> [Page]:
+++
Question

What is $\sin \theta$ and $\cos \theta$ if $\tan \theta = \dfrac{1}{2}$ and $\sin \theta > 0$ ?

Answer 1

Hint : We have to find $\sin \theta$ and $\cos \theta$ . Now, we know that $\tan \theta = \dfrac{{\sin \theta }}{{\cos \theta }}$ , so we can write $\dfrac{{\sin \theta }}{{\cos \theta }} = \dfrac{1}{2}$ . On simplifying it we will get $\cos \theta = 2\sin \theta$ . We know the formula ${\sin ^2}\theta + {\cos ^2}\theta = 1$ and we have the value for $\cos \theta$ . So, substitute the value of $\cos \theta$ and find the value of $\sin \theta$ . After finding the value of $\sin \theta$ , put it in equation $\cos \theta = 2\sin \theta$ and you will get the value of $\cos \theta$ as well.
Formulas used:
$\Rightarrow \tan \theta = \dfrac{{\sin \theta }}{{\cos \theta }}$
$\Rightarrow {\sin ^2}\theta + {\cos ^2}\theta = 1$
$\Rightarrow \tan = \dfrac{{{\text{Opposite}}}}{{Adjacent}} = \dfrac{1}{2}$
$\Rightarrow \sin \theta = \dfrac{{{\text{Opposite}}}}{{{\text{Hypotenuse}}}}$
$\Rightarrow \cos \theta = \dfrac{{Adjacent}}{{{\text{Hypotenuse}}}}$

Complete step-by-step answer :
In this question, we are given the value of $\tan \theta$ and we need to find the values of $\sin \theta$ and $\cos \theta$ .
$\Rightarrow \tan \theta = \dfrac{1}{2}$ and $\sin \theta > 0$ - - - - - - - - - - (1)
Now, we know that $\tan \theta$ is $\sin \theta$ divided by $\cos \theta$ . So, we can write equation (1) as $\sin \theta$ divided by $\cos \theta$ equal to $\dfrac{1}{2}$ . Therefore, equation (1) becomes
$\Rightarrow \dfrac{{\sin \theta }}{{\cos \theta }} = \dfrac{1}{2}$
Cross multiply, we get
$\Rightarrow \cos \theta = 2\sin \theta$ - - - - - - - - - - (2)
+++
> [Extracted information]:
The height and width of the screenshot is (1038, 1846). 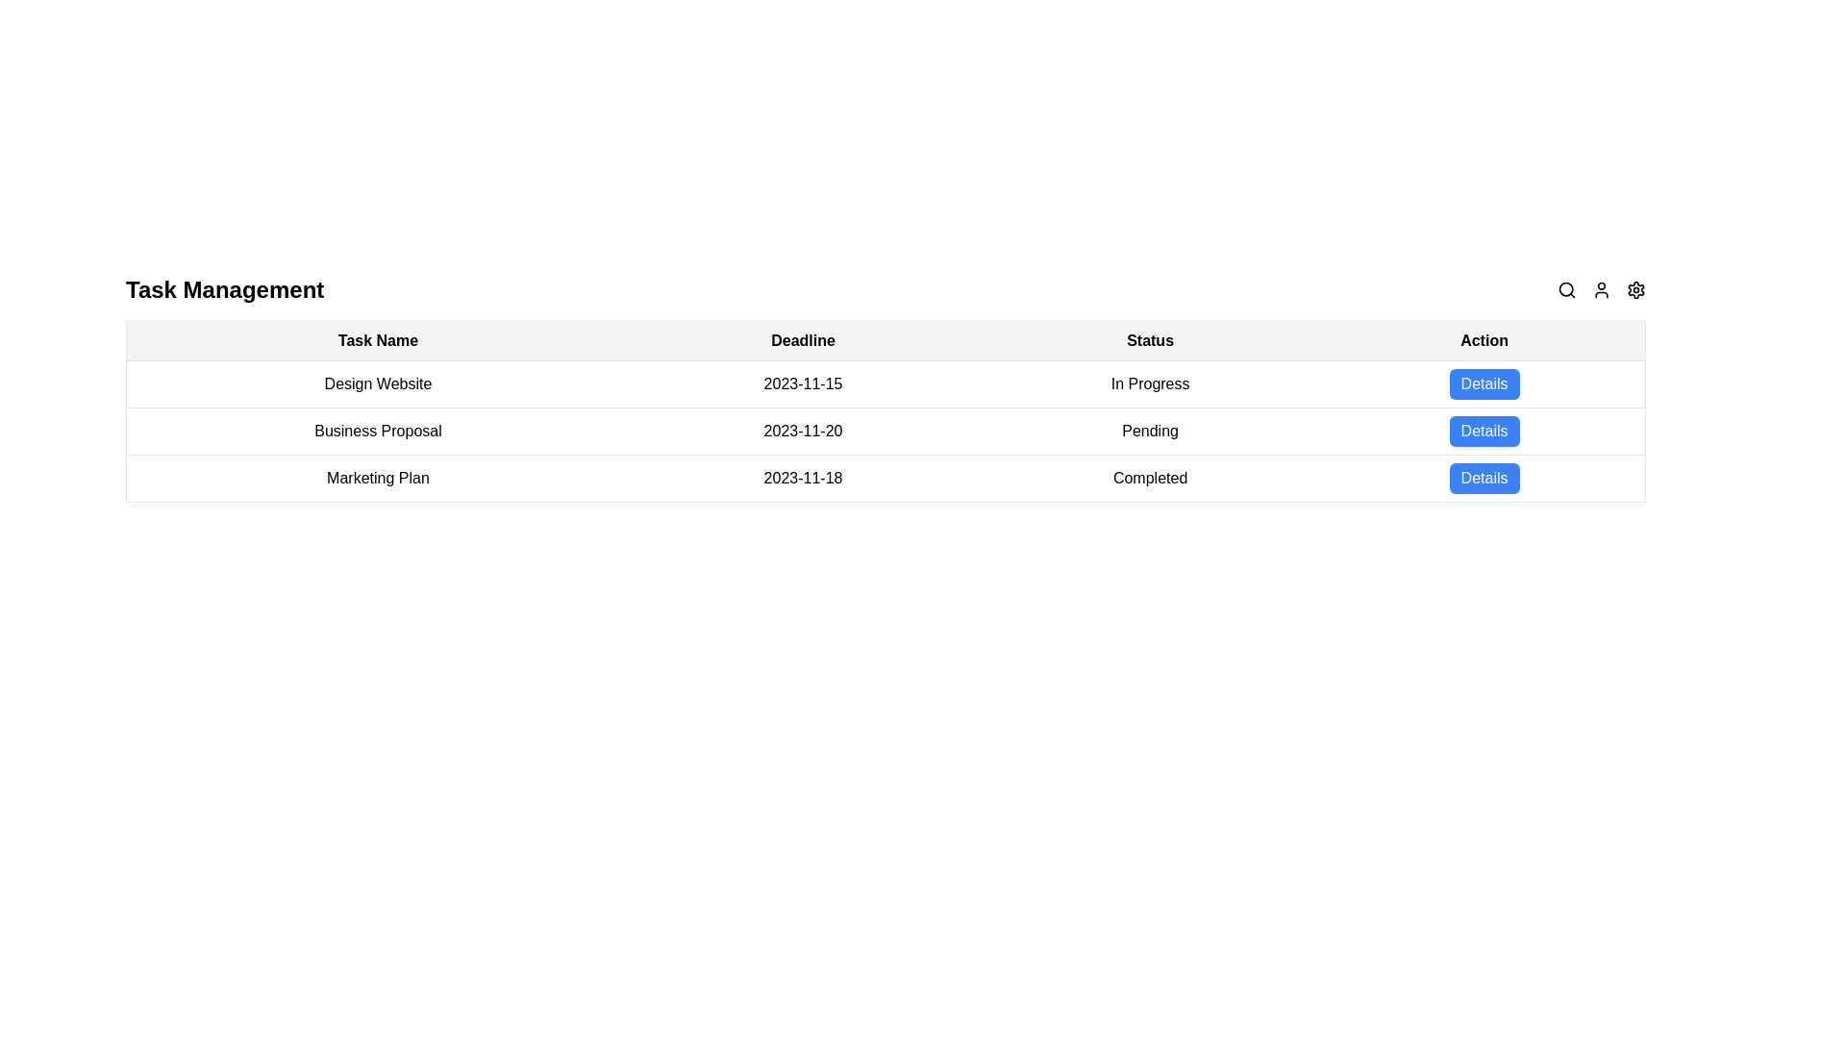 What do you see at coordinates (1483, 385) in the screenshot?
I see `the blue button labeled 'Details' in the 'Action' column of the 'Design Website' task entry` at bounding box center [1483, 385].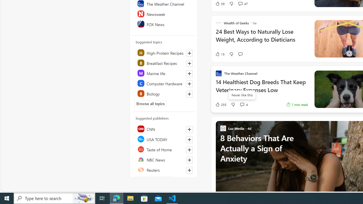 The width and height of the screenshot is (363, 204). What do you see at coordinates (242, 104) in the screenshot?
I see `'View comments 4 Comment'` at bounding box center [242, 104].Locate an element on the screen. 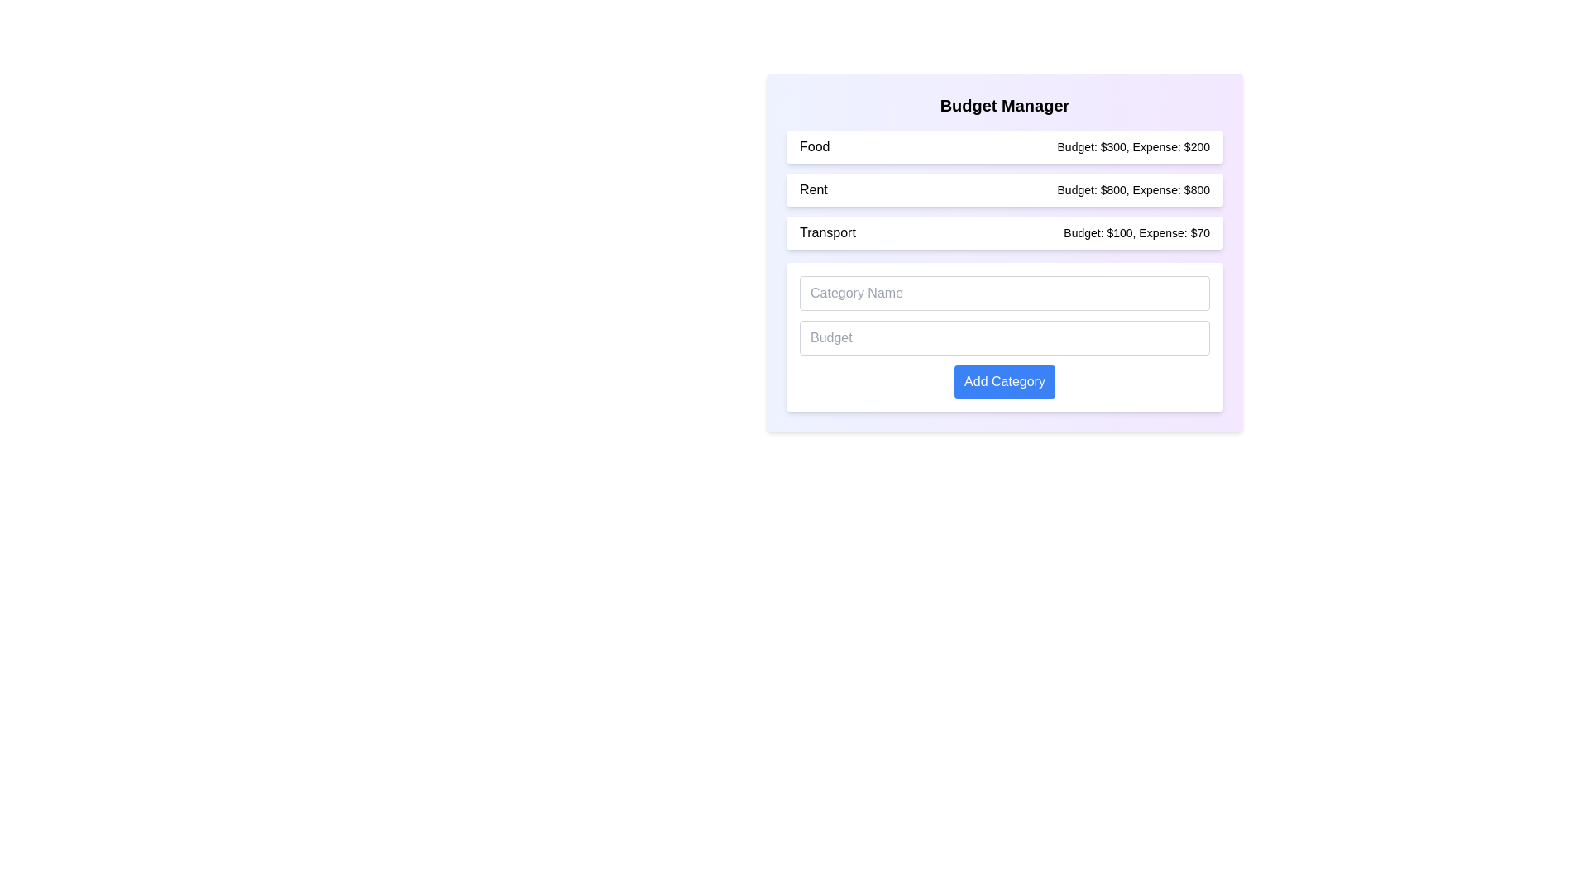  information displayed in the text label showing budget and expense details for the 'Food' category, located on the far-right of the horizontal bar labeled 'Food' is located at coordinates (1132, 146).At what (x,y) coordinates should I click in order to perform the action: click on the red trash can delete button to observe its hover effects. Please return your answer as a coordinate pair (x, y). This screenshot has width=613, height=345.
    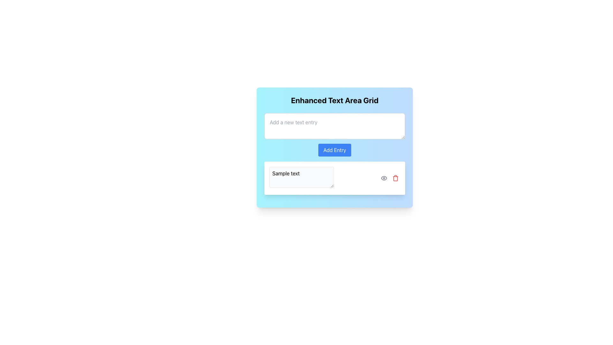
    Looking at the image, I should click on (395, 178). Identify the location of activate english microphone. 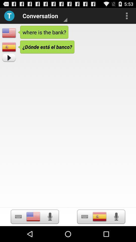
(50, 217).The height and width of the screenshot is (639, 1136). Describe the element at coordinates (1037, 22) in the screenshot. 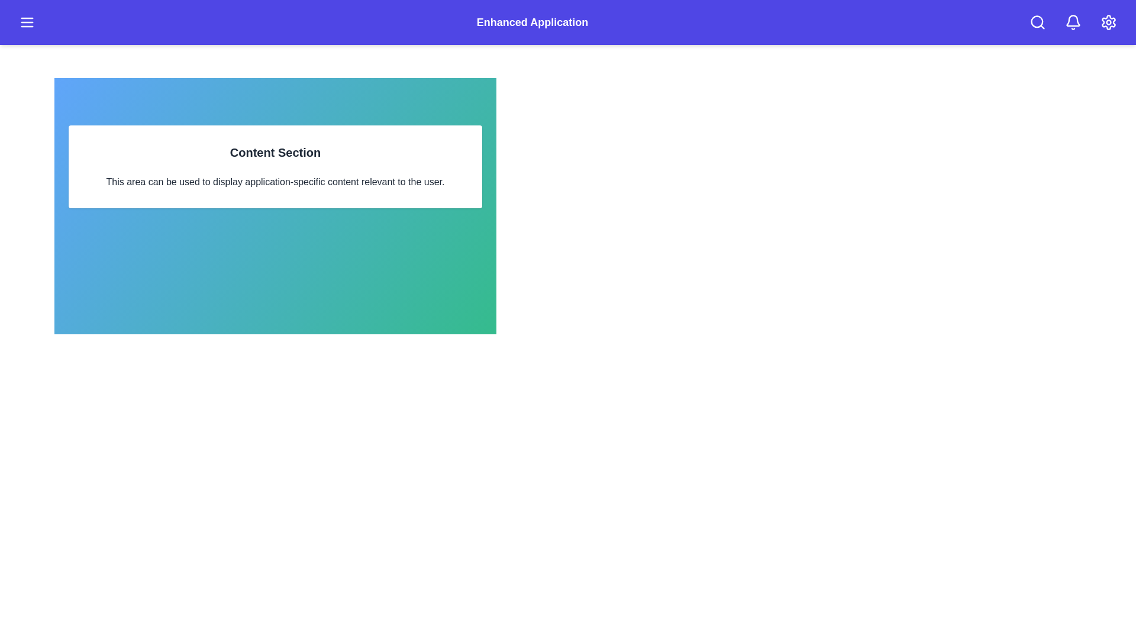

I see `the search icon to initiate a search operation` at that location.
+++
> [Given task 1]:
Answer these questions about the trigonometry page:
(a) Besides the value of tan θ, what condition on sin θ does the question give?
(b) What equation results from cross multiplying in the step-by-step answer?
(c) Which identity involving the squares of sin θ and cos θ is listed among the formulas used?
> [Given task 2]: Please print the stretch of the trigonometry page from "Complete step-by-step answer" through "of $\sin \theta$ and $\cos \theta$ .".
The data is not needed for anything here.

> [Output 1]:
(a) sin θ > 0
(b) cos θ = 2 sin θ
(c) sin²θ + cos²θ = 1

> [Output 2]:
Complete step-by-step answer :
In this question, we are given the value of $\tan \theta$ and we need to find the values of $\sin \theta$ and $\cos \theta$ .